▶ _The task_:
Would you please return the lines of the material that contain the word "menu"?

▶ _Dataset extract_:

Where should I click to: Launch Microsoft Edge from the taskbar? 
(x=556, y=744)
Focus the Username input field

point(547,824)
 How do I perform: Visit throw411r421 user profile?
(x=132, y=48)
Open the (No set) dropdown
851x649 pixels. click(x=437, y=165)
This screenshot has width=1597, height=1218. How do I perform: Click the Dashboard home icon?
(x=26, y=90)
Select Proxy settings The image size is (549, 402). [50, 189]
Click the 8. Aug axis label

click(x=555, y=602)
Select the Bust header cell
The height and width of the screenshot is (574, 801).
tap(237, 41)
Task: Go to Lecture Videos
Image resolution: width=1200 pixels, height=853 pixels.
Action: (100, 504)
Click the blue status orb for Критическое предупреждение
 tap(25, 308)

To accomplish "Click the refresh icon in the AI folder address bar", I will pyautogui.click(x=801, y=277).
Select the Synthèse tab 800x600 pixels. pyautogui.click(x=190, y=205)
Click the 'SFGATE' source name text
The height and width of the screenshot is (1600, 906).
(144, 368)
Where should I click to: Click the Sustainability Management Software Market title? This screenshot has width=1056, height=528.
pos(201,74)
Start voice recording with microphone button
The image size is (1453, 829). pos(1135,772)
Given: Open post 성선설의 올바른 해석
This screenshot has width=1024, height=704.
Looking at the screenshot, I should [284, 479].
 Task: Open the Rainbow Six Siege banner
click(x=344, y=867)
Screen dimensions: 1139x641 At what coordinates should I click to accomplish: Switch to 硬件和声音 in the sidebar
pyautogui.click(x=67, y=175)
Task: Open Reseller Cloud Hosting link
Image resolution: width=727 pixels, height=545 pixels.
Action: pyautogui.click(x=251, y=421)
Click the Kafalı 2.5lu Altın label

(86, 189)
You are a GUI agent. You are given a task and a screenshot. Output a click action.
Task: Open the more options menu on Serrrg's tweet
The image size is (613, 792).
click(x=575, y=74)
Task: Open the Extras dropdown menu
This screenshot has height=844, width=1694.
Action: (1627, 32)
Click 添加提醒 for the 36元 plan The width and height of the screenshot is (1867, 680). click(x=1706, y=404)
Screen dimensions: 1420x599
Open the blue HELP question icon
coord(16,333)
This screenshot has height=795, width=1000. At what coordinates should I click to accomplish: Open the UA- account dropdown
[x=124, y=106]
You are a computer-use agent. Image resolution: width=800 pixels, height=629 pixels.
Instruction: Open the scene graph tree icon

▶ _Task output_:
Task: Open the more options menu on Serrrg's tweet
Task: Open the Extras dropdown menu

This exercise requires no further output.